==== Supplied material ====

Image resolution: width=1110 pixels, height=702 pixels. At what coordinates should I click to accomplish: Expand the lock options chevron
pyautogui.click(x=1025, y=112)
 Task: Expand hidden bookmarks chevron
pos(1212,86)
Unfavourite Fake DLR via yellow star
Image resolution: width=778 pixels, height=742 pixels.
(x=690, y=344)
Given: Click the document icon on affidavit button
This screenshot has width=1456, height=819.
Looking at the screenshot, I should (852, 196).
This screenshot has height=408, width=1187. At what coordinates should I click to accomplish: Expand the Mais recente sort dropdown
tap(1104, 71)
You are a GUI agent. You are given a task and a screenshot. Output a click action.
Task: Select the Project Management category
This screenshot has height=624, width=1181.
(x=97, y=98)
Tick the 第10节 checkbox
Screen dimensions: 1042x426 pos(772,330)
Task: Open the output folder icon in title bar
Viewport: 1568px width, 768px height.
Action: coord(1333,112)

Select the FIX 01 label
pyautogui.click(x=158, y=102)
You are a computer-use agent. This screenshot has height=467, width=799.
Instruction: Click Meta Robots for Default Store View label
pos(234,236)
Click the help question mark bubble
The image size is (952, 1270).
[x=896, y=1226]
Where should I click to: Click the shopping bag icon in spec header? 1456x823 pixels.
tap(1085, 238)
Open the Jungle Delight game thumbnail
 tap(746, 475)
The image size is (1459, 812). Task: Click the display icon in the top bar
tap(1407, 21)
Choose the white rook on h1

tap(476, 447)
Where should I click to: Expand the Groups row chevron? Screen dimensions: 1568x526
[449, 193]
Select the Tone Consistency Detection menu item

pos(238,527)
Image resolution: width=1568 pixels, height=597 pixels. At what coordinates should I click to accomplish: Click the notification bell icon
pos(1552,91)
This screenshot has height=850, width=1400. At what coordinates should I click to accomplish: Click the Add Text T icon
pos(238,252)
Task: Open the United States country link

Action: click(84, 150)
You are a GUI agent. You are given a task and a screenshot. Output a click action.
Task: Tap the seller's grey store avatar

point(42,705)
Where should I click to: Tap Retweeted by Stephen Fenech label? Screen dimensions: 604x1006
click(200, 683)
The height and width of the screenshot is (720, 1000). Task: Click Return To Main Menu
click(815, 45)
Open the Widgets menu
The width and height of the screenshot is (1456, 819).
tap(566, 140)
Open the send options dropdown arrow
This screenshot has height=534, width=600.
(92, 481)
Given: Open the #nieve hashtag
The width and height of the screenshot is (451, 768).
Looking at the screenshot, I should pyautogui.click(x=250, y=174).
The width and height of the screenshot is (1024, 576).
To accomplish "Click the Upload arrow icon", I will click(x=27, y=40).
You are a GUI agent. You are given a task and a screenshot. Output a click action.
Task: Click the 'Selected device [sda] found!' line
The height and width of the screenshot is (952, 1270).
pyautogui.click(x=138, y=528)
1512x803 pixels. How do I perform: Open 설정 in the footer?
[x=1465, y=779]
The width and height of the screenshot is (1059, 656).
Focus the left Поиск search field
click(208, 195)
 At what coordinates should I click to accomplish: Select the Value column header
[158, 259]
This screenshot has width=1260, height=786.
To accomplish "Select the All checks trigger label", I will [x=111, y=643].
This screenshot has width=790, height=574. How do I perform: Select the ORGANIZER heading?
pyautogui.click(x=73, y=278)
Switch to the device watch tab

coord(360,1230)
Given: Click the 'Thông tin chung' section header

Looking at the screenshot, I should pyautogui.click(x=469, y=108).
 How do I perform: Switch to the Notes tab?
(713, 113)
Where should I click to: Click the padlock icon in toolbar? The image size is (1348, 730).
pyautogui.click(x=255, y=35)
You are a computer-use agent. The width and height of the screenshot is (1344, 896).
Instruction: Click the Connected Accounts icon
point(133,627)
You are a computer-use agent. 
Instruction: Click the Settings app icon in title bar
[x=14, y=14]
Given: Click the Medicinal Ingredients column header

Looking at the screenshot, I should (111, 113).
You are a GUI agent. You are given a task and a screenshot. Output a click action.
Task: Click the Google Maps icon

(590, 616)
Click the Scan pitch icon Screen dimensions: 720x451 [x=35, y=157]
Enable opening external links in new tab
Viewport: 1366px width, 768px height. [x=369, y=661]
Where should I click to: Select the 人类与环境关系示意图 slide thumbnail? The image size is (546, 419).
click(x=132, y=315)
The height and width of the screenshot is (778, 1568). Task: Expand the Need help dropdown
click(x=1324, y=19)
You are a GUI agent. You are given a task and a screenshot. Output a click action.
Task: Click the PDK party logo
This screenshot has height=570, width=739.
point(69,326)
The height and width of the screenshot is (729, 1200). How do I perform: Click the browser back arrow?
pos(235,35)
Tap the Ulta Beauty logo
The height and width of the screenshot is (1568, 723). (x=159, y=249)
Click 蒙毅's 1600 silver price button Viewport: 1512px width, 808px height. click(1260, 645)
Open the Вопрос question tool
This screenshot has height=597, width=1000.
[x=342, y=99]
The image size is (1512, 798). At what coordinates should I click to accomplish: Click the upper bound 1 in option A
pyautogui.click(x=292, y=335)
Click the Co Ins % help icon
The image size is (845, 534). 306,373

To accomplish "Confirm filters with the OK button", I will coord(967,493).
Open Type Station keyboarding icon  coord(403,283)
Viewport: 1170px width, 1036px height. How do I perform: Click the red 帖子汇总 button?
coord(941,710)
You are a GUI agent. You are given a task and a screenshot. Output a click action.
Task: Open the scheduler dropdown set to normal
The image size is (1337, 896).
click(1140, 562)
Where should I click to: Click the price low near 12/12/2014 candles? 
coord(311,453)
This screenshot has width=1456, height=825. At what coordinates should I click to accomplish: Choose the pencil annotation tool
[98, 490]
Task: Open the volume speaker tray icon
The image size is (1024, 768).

====

## What is required
Recast the items above, from the line that contains "Select the FIX 01 label" through the line that contains "point(42,705)", as a Markdown table with the columns Row and Line. Number each line in Row and leave out blank lines.

## Finished task
| Row | Line |
|---|---|
| 1 | Select the FIX 01 label |
| 2 | pyautogui.click(x=158, y=102) |
| 3 | You are a computer-use agent. This screenshot has height=467, width=799. |
| 4 | Instruction: Click Meta Robots for Default Store View label |
| 5 | pos(234,236) |
| 6 | Click the help question mark bubble |
| 7 | The image size is (952, 1270). |
| 8 | [x=896, y=1226] |
| 9 | Where should I click to: Click the shopping bag icon in spec header? 1456x823 pixels. |
| 10 | tap(1085, 238) |
| 11 | Open the Jungle Delight game thumbnail |
| 12 |  tap(746, 475) |
| 13 | The image size is (1459, 812). Task: Click the display icon in the top bar |
| 14 | tap(1407, 21) |
| 15 | Choose the white rook on h1 |
| 16 | tap(476, 447) |
| 17 | Where should I click to: Expand the Groups row chevron? Screen dimensions: 1568x526 |
| 18 | [449, 193] |
| 19 | Select the Tone Consistency Detection menu item |
| 20 | pos(238,527) |
| 21 | Image resolution: width=1568 pixels, height=597 pixels. At what coordinates should I click to accomplish: Click the notification bell icon |
| 22 | pos(1552,91) |
| 23 | This screenshot has height=850, width=1400. At what coordinates should I click to accomplish: Click the Add Text T icon |
| 24 | pos(238,252) |
| 25 | Task: Open the United States country link |
| 26 | Action: click(84, 150) |
| 27 | You are a GUI agent. You are given a task and a screenshot. Output a click action. |
| 28 | Task: Tap the seller's grey store avatar |
| 29 | point(42,705) |